Wien – Eine "ökonomische Übung" nennt IHS-Chef Martin Kocher die aktuelle mittelfristige Prognose für Österreich. Denn erstens kommt es oft anders und zweitens, als man denkt, wenn man bis 2022 in die konjunkturelle Kristallkugel blickt.

Die Wirtschaftsforscher gehen aber von robusten 1,9 Prozent Wachstum pro Jahr für Österreich aus, etwas mehr als im EU-Schnitt. Käme es anders, dann eher im negativen Sinne: Die größte Drohkulisse sei der globale Handelskonflikt.
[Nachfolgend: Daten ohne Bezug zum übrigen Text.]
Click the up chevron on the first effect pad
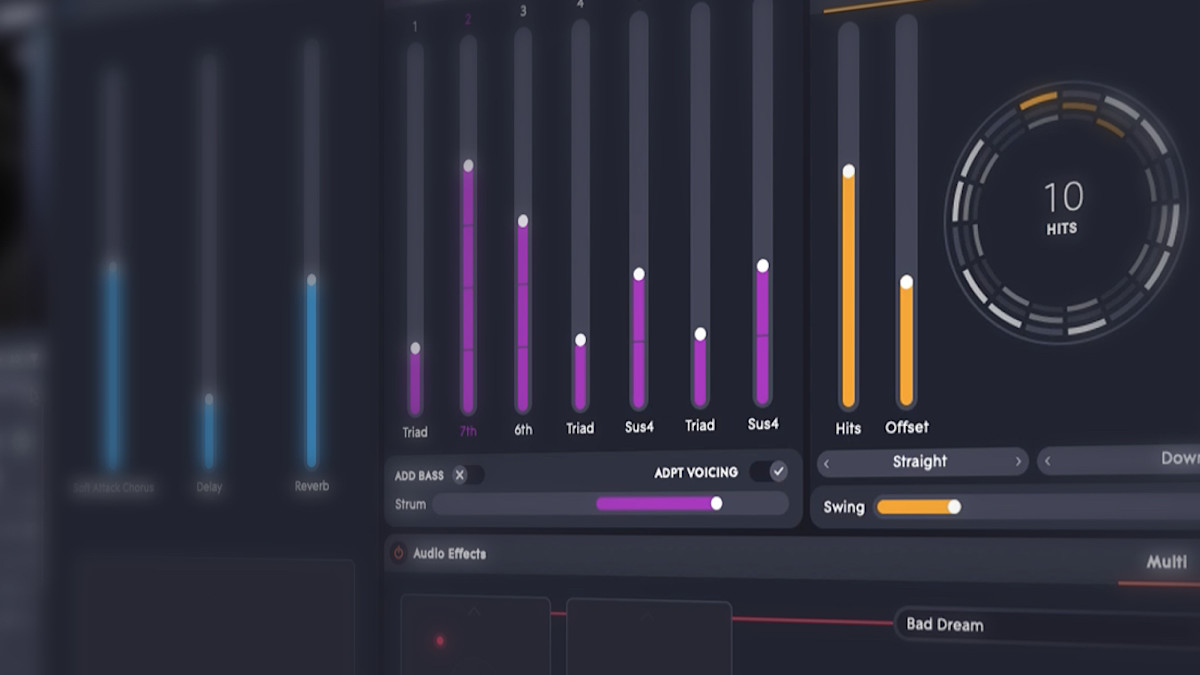This screenshot has height=675, width=1200. click(x=474, y=611)
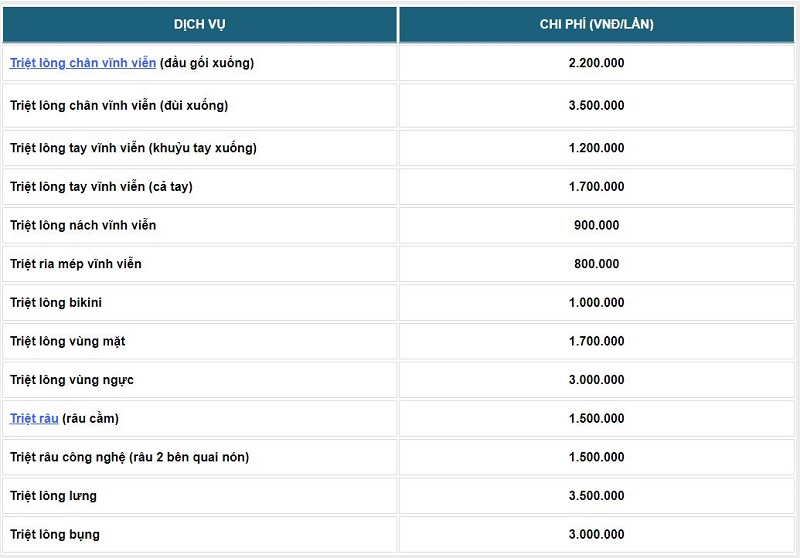Select the 'Triệt lông tay vĩnh viễn (cả tay)' cell
Viewport: 800px width, 558px height.
101,186
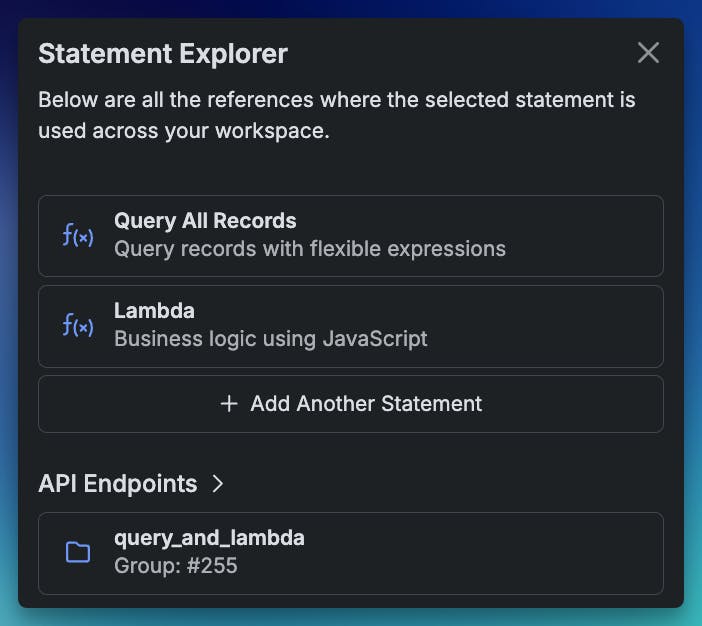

Aber der Ausblick identifiziert auch Chancen. Das Wichtigste im Überblick:

  • Steuerreform: Dank des soliden Wachstums erwartet sich das IHS steigende Budgetüberschüsse von bis zu 0,4 Prozent der Wirtschaftsleistung bis 2022. Für eine substanzielle Steuerreform reiche das trotzdem nicht, ohne sich zu verschulden. Maastrichtkriterien sowie die eigene Schuldenbremse Österreichs stecken die Grenzen ab. Die Alterung der Bevölkerung würde außerdem das Budget mittelfristig "merklich belasten".
  • Sinkende Arbeitslosigkeit: Die Beschäftigung in Österreich entwickelt sich dank der Konjunktur besser als noch vor einem Jahr erwartet. Bis 2022 soll die Arbeitslosenquote von 8,5 Prozent im Vorjahr auf 7,5 sinken. Das liegt immer noch über dem Niveau vor der Krise. Arbeitgeber finden nicht die passenden Leute. Daher würde auch eine Arbeitszeitverkürzung nicht viel helfen. "Wenn die IT-Fachfrau zwei Stunden die Woche weniger macht, bekommt der arbeitslose Bauarbeiter nicht eher eine Stelle", sagt Ökonom Helmut Hofer. Wichtig seien Investitionen in Bildung, vor allem im frühkindlichen Alter.

  • Handelskonflikt als Risiko Derzeit hat Präsident Donald Trump Zölle auf vier Prozent aller US-Importe verhängt, Zölle auf weitere 20 Prozent der Einfuhren, wie europäische Autos und chinesische Konsumartikel, sind in der Pipeline. Bisher reagierten Handelspartner "Auge um Auge". Eine weitere Eskalation würde die Weltwirtschaft und somit auch Österreich treffen. Wirklich verheerend wäre eine Zerschlagung des regelbasierten Systems der Welthandelsorganisation. Das sei aber aus heutiger Sicht nicht wahrscheinlich, schätzt Hofer.
  • Budget ohne Briten: Unter Österreichs Ratsvorsitz steht der Finanzrahmen von 2021 bis 2027 auf der Agenda. Der ebenfalls anstehende Brexit könnte zehn Milliarden Euro kosten. Die Lücke biete aber die Chance, die Finanzen der EU grundsätzlich umzugestalten, sagt Ökonom Benjamin Bittschi.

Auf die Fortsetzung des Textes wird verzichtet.